In a comment on yesterday's "Software testing day" post, ernie in berkeley offered a nice "QA Engineer walks into a bar" joke, and pointed us to its origin in an old xkcd comic "Exploits of a Mom":

…which in turn reminded me of an old problem, discussed in "Excel invents genes", 8/26/2016:

Mark Ziemann, Yotam Eren and Assam El-Osta, "Gene name errors are widespread in the scientific literature", Genome Biology 2016:

The spreadsheet software Microsoft Excel, when used with default settings, is known to convert gene names to dates and floating-point numbers. A programmatic scan of leading genomics journals reveals that approximately one-fifth of papers with supplementary Excel gene lists contain erroneous gene name conversions.

This was a problem a dozen years ago when I worked on information extraction from biomedical literature — it's amazing to me that it still goes on. The authors note that

Automatic conversion of gene symbols to dates and floating-point numbers is a problematic feature of Excel software. The description of this problem and workarounds were first highlighted over a decade ago [1]—nevertheless, we find that these errors continue to pervade supplementary files in the scientific literature. To date, there is no way to permanently deactivate automatic conversion to dates in MS Excel and other spreadsheet software such as LibreOffice Calc or Apache OpenOffice Calc. We note, however, that the spreadsheet program Google Sheets did not convert any gene names to dates or numbers when typed or pasted; notably, when these sheets were later reopened with Excel, LibreOffice Calc or OpenOffice Calc, gene symbols such as SEPT1 and MARCH1 were protected from date conversion.

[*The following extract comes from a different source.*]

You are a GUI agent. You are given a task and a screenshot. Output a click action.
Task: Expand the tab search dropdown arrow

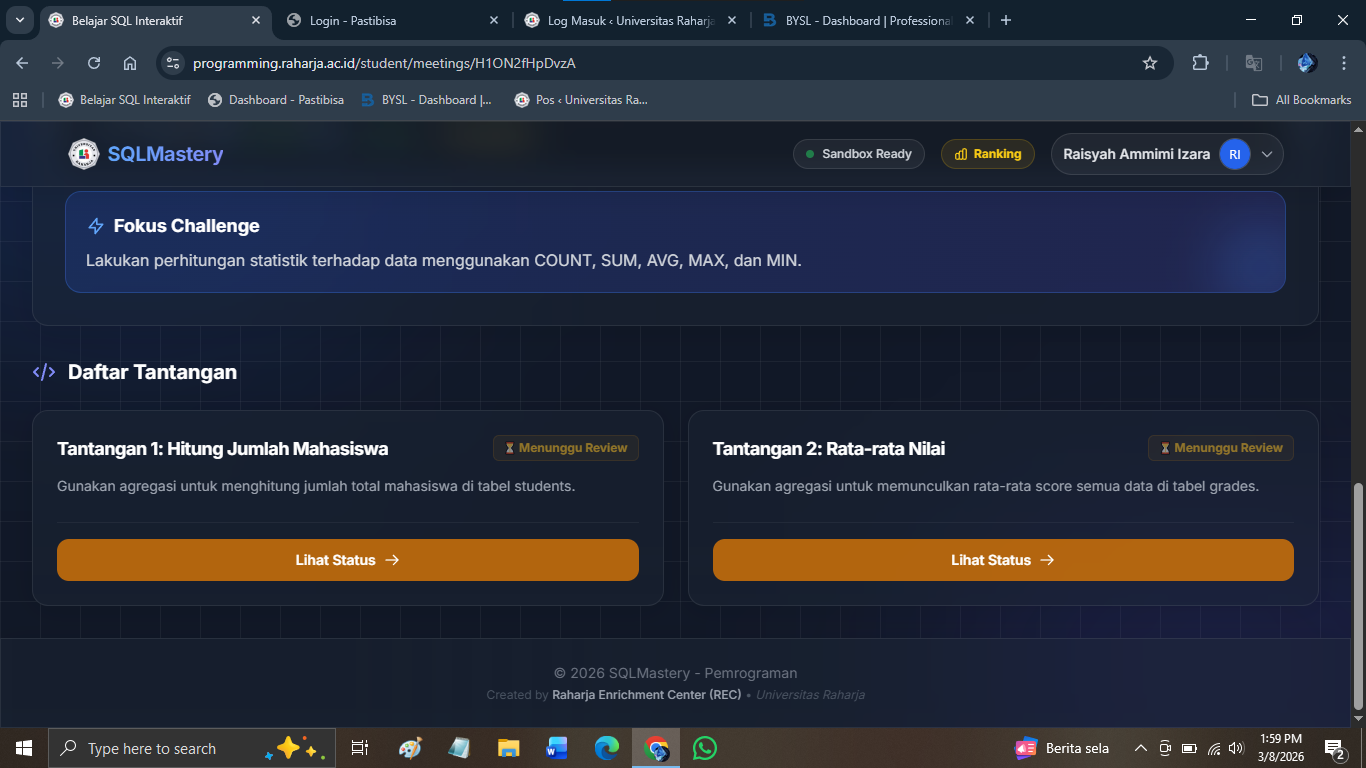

It's shocking that biologists ever relied on Excel as a database system, and even more shocking that they're still doing it.

And of course this is adjacent to the problem of wrong row or column numbers in data analysis, and the wider problem of Cupertinos and other autocorrect effects, and so on.

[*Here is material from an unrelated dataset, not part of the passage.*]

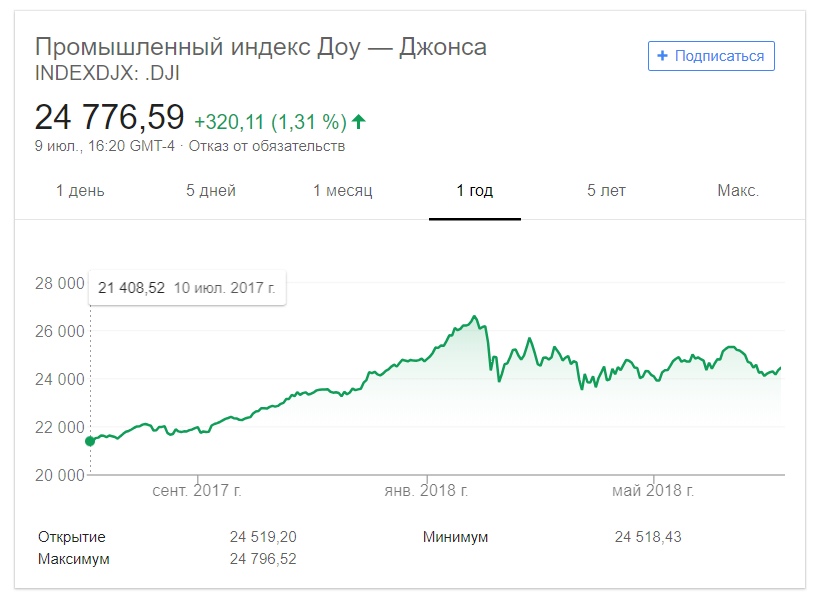Click the current price 24 776,59
819x603 pixels.
click(x=110, y=117)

I don't have time this morning to check whether MS has finally fixed the issue of Excel inventing new gene names (and similar things in other research areas) — or at least provided and documented a setting to allow researchers to turn off such "helpful" re-interpretations.

But it occurs to me that the rise of LLM "AI" means that there will soon be (the opportunity for) many new types of dataset corruption, as legions of clueless (or at least context-agnostic) developers enlist the intervention of helpful AIs everywhere…